(DOCUMENT SEGMENT)
________________________________________
Substandard Medications Threaten the Eradication of Malaria
Health professionals attempting to treat patients with malaria are currently facing another complex obstacle in the developing world: the distribution of substandard, falsified and degraded antimalarial medications.
Drugs classified as substandard are medicines that have insufficient amounts of the necessary active ingredient. In order to effectively kill the bacteria and other harmful organisms thriving inside a malaria patient, the full, prescribed dose of the drug needs to be ingested.
When anything less than the full dose is ingested, these organisms not only continue to survive, but also develop a resistance to the drug entirely. This renders current anti-malaria drugs completely ineffective.
“Poor quality antimalarial drugs are very likely to jeopardize the unprecedented progress and investments in control and elimination of malaria made in the past decade,” according to Fogarty scientist, Gaurvika M.L. Nayyar.
Since the early 2000s, the World Health Organization has recommended artemisinin as the first line of treatment for malaria patients, since “artemisinin and its derivatives are powerful medicines known for their ability to swiftly reduce the number of Plasmodium parasites in the blood of patients with malaria.”
Artemisinin is combined with other supplementary drugs in Artemisinin Combination Therapy treatments in order to effectively assist those diagnosed with malaria. However, these substandard drugs are causing an increase in bacterial resistance to artemisinin treatments, rendering the first line of malaria defense utterly useless.
________________________________________
(AIM OF THE TASK) Print the portion of the article on substandard antimalarial drugs from "When anything less" up to and including "drugs completely ineffective.".
________________________________________
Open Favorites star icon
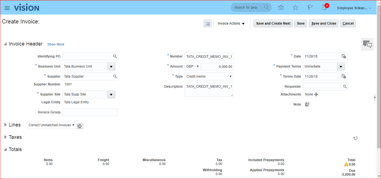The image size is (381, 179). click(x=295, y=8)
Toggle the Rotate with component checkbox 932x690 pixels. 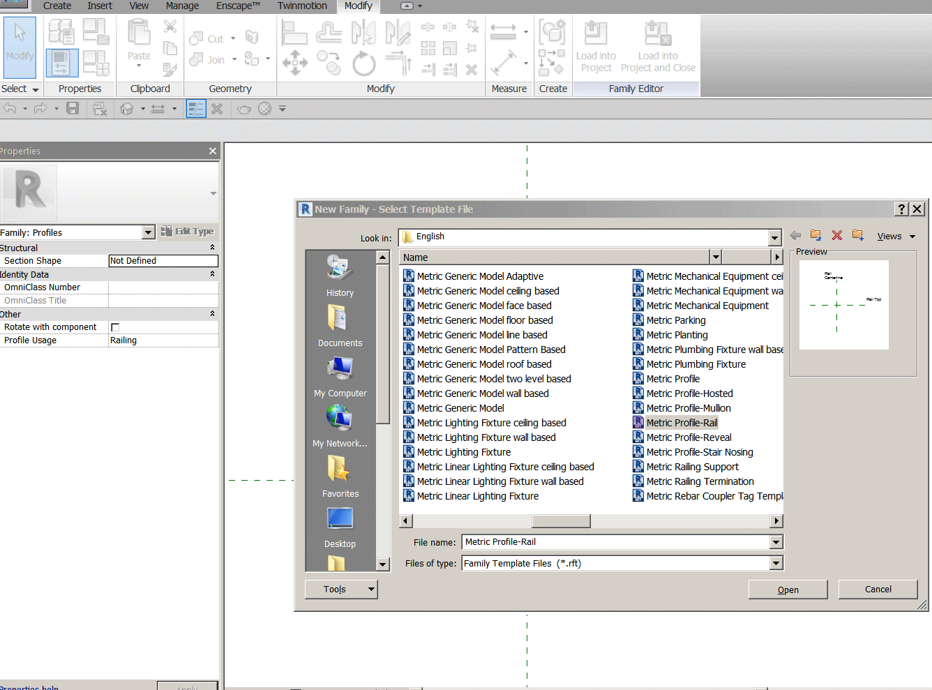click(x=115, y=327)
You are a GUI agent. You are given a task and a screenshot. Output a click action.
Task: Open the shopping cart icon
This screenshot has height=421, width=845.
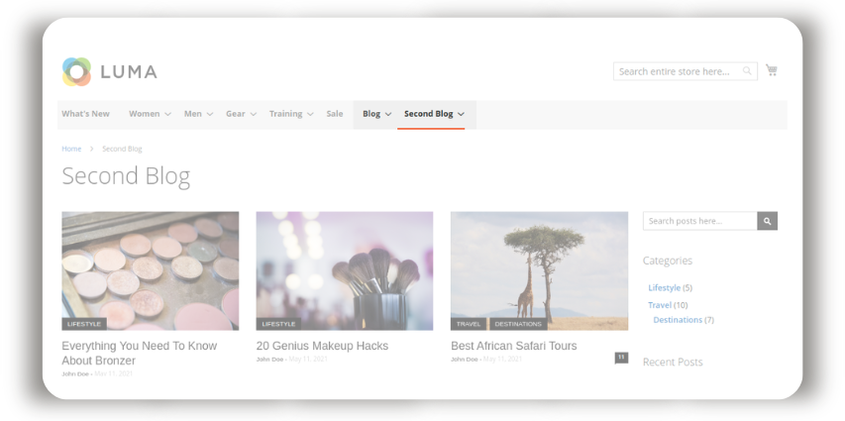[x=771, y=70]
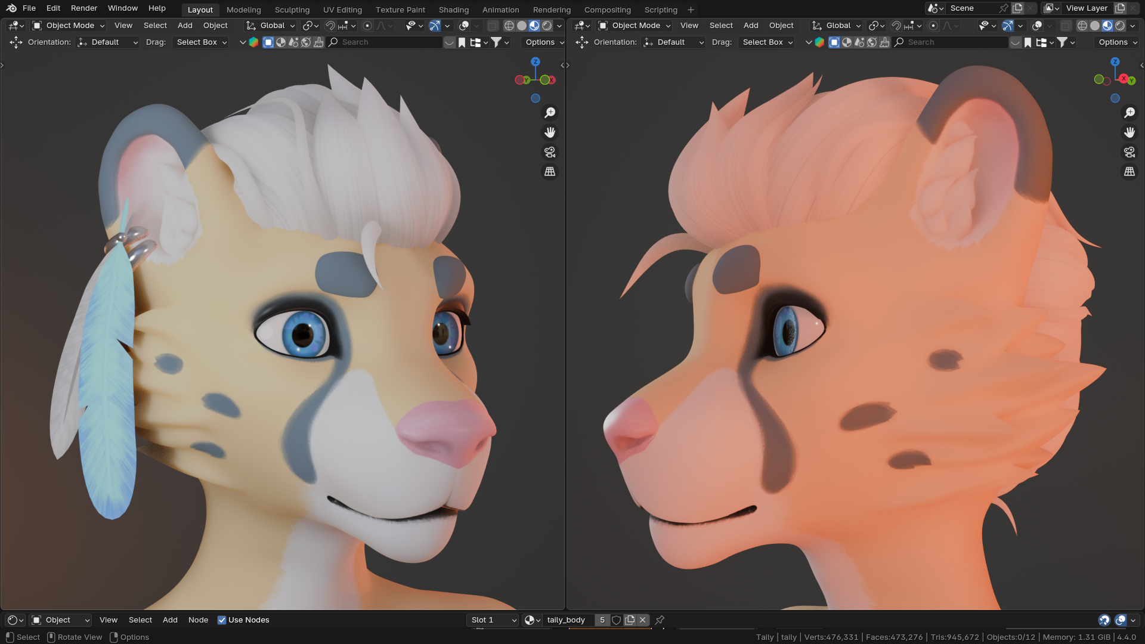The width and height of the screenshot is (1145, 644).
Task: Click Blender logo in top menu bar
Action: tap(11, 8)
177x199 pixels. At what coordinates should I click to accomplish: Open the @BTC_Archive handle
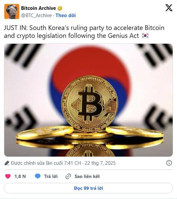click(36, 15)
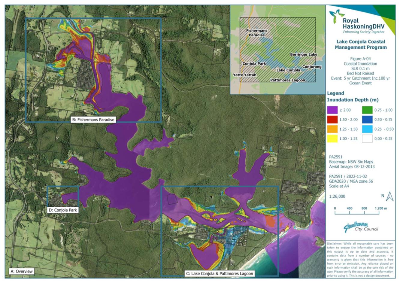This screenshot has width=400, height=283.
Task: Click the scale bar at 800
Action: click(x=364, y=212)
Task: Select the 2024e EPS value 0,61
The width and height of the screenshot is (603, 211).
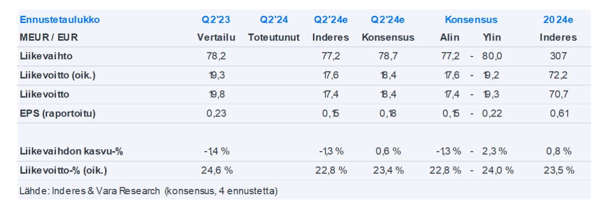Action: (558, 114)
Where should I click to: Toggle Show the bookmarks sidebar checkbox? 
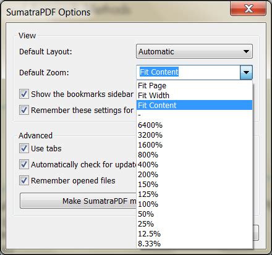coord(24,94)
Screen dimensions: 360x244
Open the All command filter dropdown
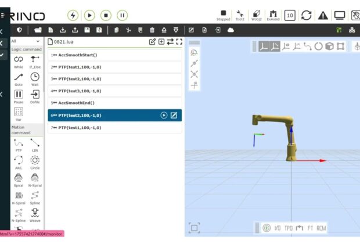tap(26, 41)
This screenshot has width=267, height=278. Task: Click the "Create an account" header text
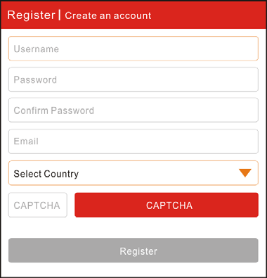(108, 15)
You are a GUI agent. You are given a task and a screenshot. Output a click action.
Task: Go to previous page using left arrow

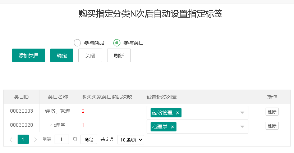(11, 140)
________________________________________
(SOLUTION)
When anything less than the full dose is ingested, these organisms not only continue to survive, but also develop a resistance to the drug entirely. This renders current anti-malaria drugs completely ineffective.